It was twelve years ago today. It was approximately 3:45pm. It was a Monday.
I got there about 25 minutes before then, maybe fewer. Her fluids were unhooked. I just sat with her. She was so cold. So cold. Her hands were freezing cold. I held them.
I should have covered her. I should have given her more blankets. I didn’t want to wake her. I was afraid I would scare her. On Sunday, she had been disoriented. On this day, though, she was at peace. I wanted her to stay at peace.
This day was different from Sunday. Sunday she recognized me, but she wanted me to take her ring. But she had given me her ring in 1997. Sunday, she kept saying, “Take it Elizabeth, take it!” I kept trying to convince her that I already had it. Sunday, she played with an invisible string. Sunday she thought my son was Brad Pitt. Sunday, she recognized my husband.
Saturday, she had been coherent, but she didn’t understand why she was in the hospital. Saturday, I told her she had pneumonia from her congestive heart failure. Saturday, I told her that she was going to die. Saturday, I asked her who she was going to see, because this was the time for which she had been waiting.
“Mother. Daddy. Ellen Sue. Grandma. Granddaddy.” She probably named others. “Jesus.”
I stayed strong until the funeral day. I asked the funeral home director if I could seal her casket. It was then that I fell apart. I bawled as I was turning the crank. I could hear some of my friends bawling with me.
I thought about going down to her grave today.

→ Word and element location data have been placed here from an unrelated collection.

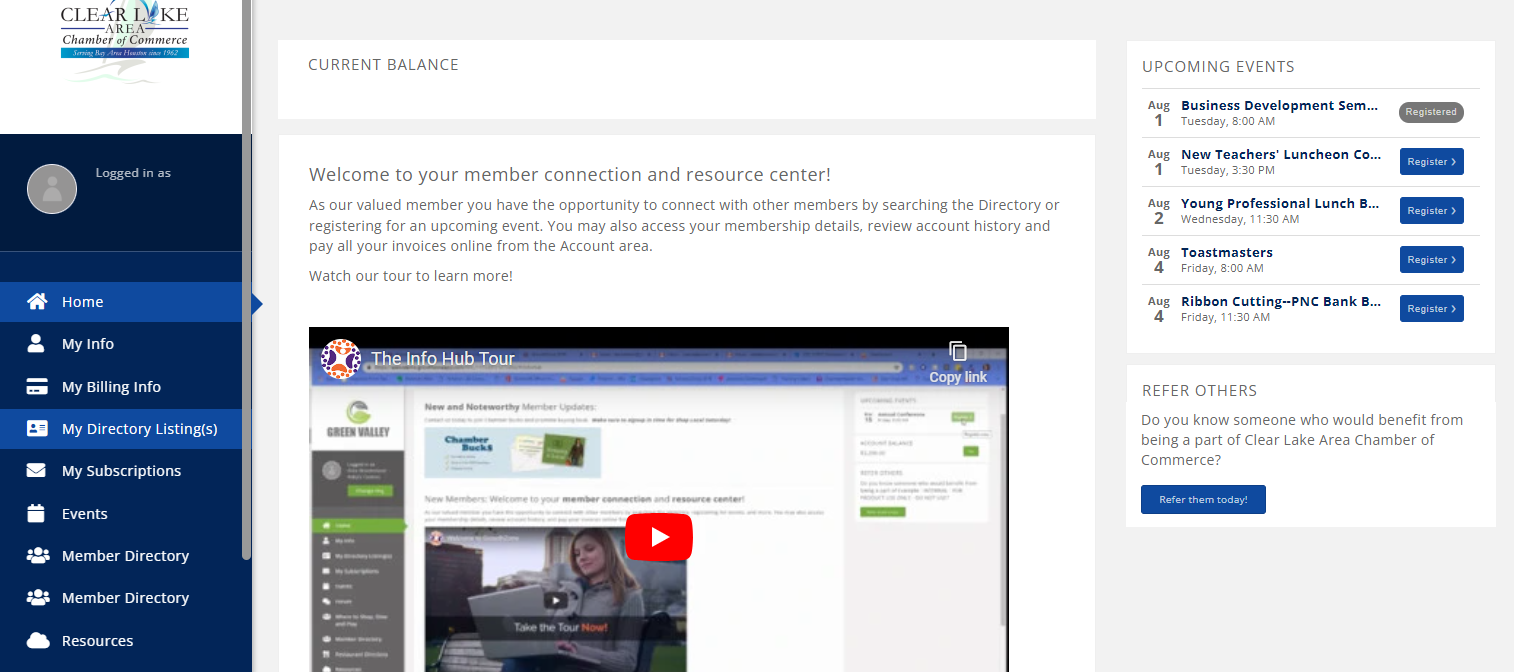Play the Info Hub Tour video
This screenshot has width=1514, height=672.
(658, 537)
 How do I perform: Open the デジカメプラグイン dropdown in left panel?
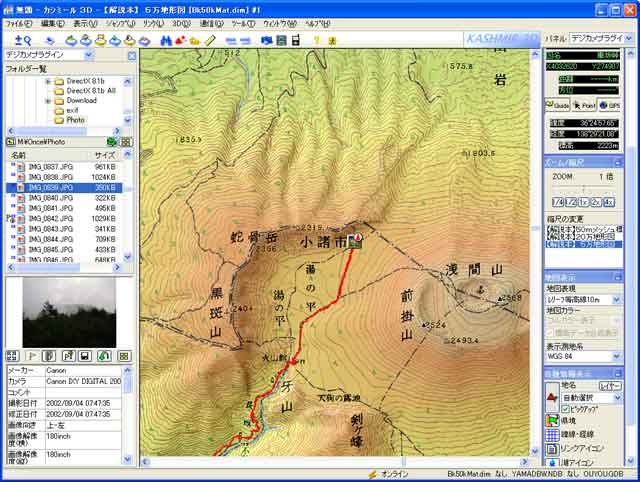tap(126, 55)
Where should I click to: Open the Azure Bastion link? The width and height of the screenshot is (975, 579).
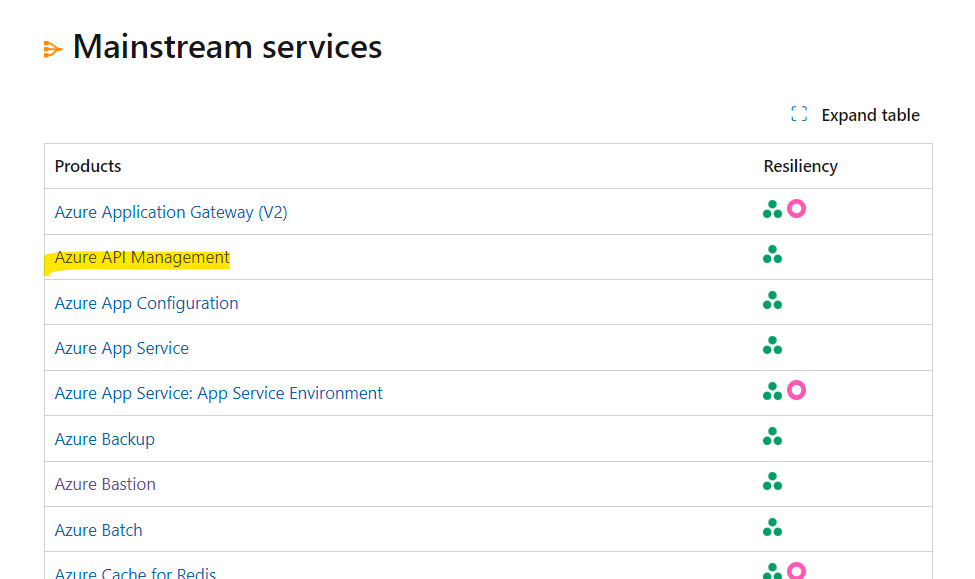coord(105,484)
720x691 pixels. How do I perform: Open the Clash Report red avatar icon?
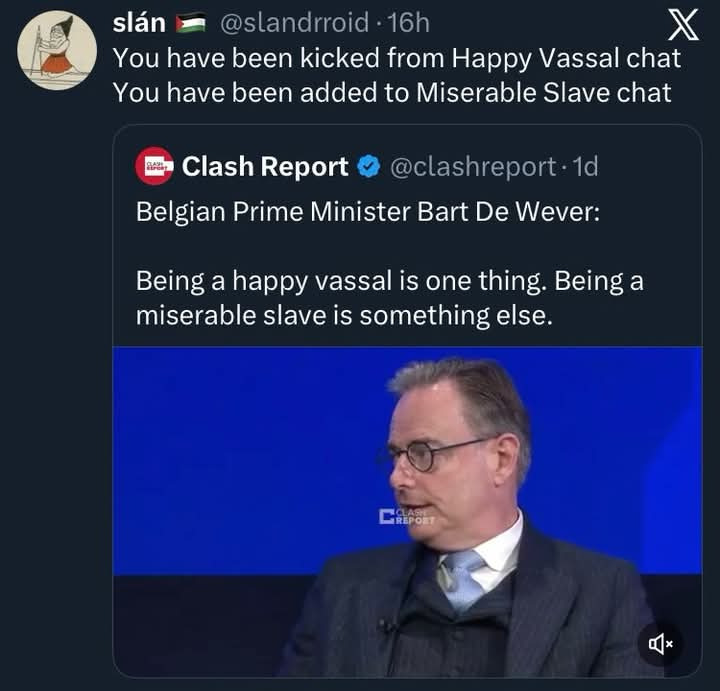coord(154,167)
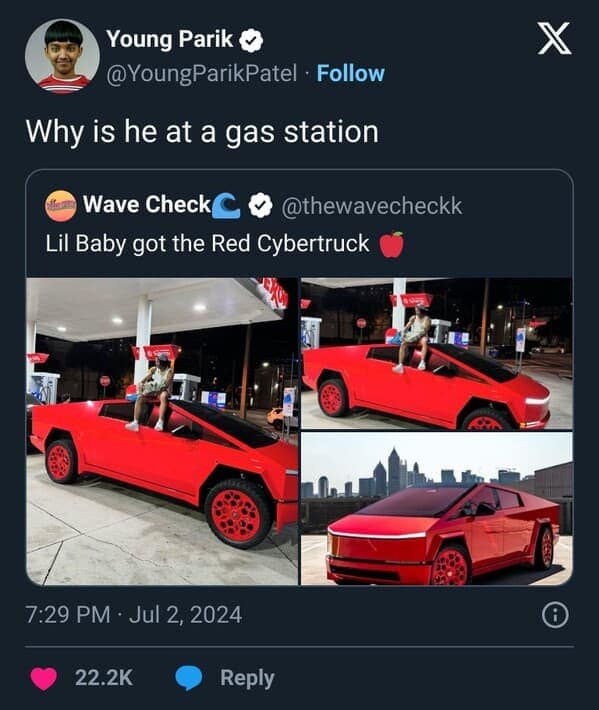Image resolution: width=599 pixels, height=710 pixels.
Task: Click the Young Parik display name
Action: pyautogui.click(x=170, y=39)
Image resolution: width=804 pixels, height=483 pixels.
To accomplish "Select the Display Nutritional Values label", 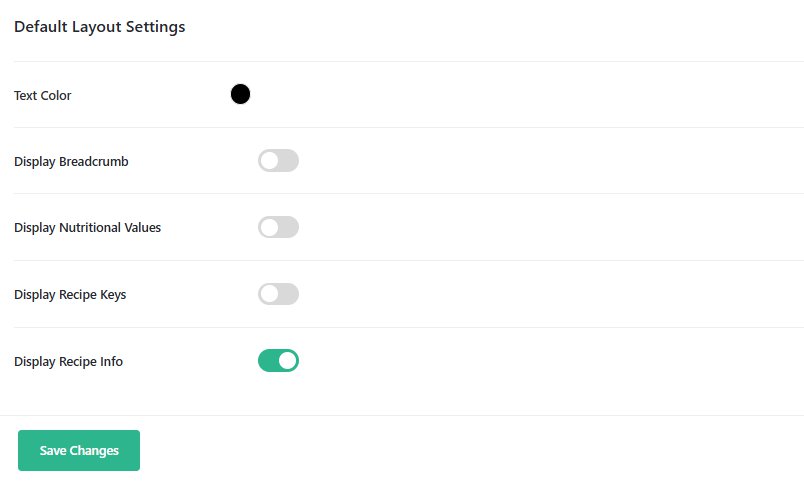I will tap(87, 228).
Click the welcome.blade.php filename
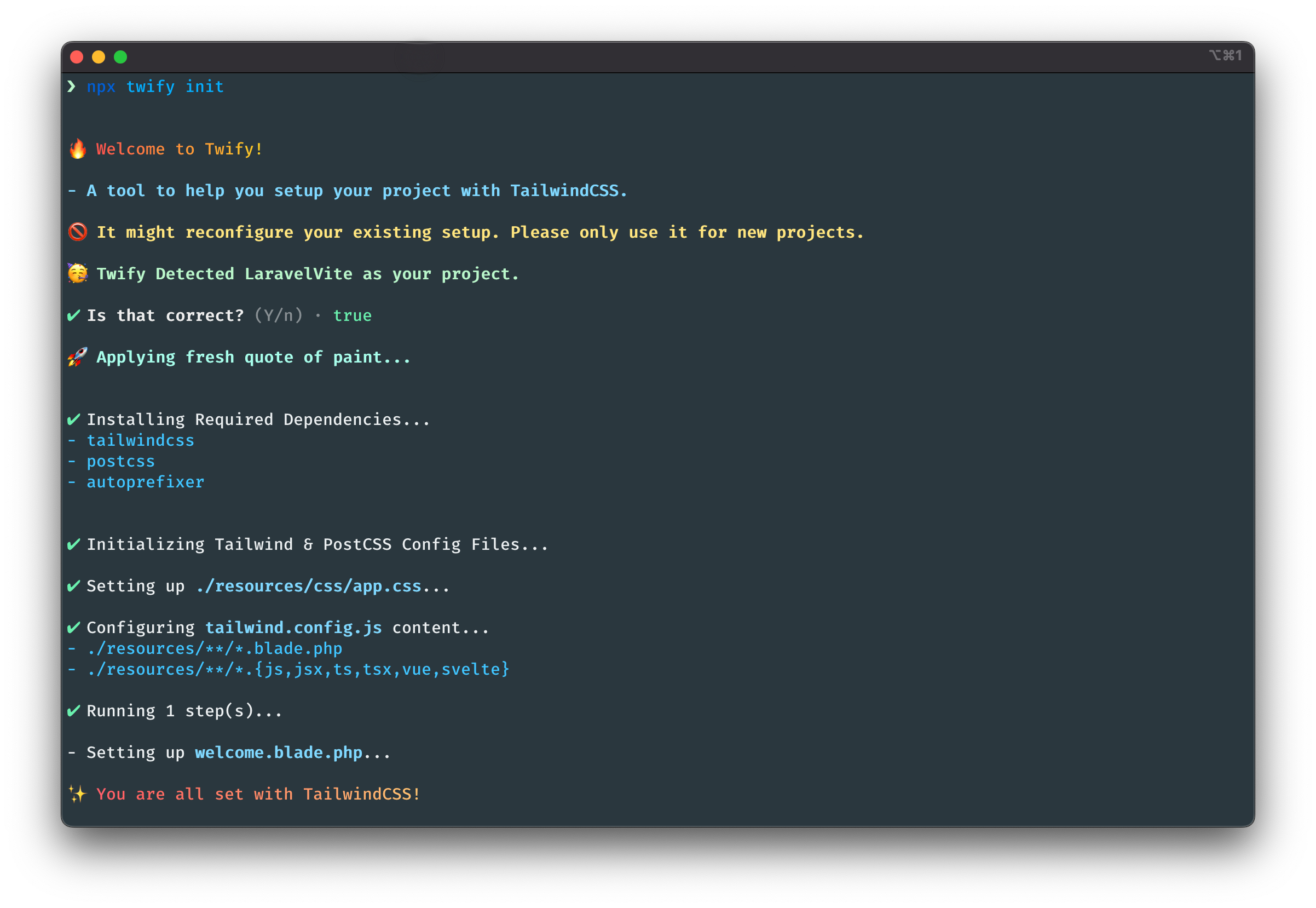The width and height of the screenshot is (1316, 908). (x=279, y=752)
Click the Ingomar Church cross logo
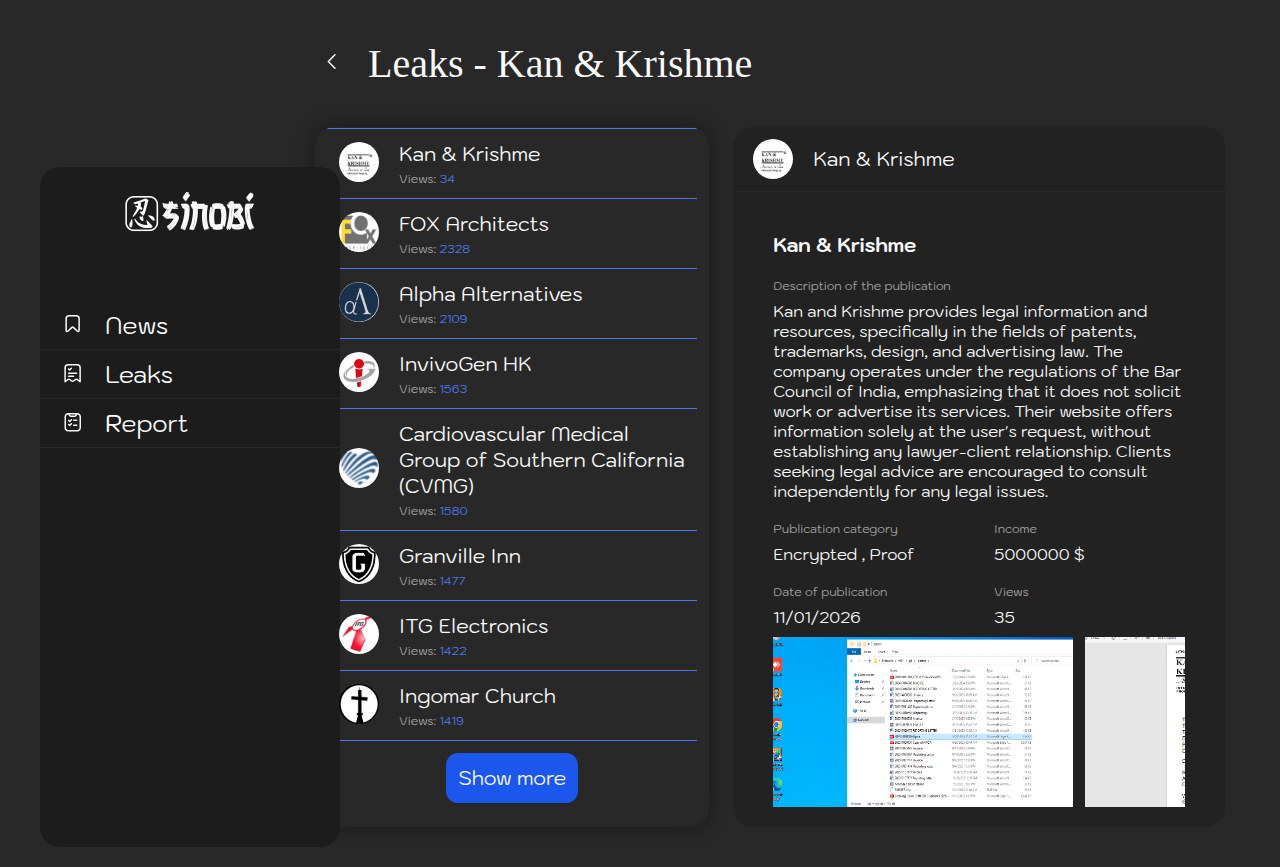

I have been up for about 13 hours now. But after awhile, I changed my mind. Every year at this time, I get down. Sometimes, I don’t realize why. I saw it coming this past week. It’s okay. I’ve learned to accept it.
There are so many things that I did not know that I didn’t know. Things that I needed to ask her. Things that she probably told me that I forgot. How was I so naive to think that the time with her would last forever?
I held her hands that afternoon until the end. I held them after she left her body. She left when I said, “It’s okay now. I’ll be okay. You can go.” Within about 30 seconds, she went. I know that she heard me. I saw her face. I felt and saw her leave her body. She went in peace.
But even though she was ready to go, I was not ready for her to go. Every single day, I want her back.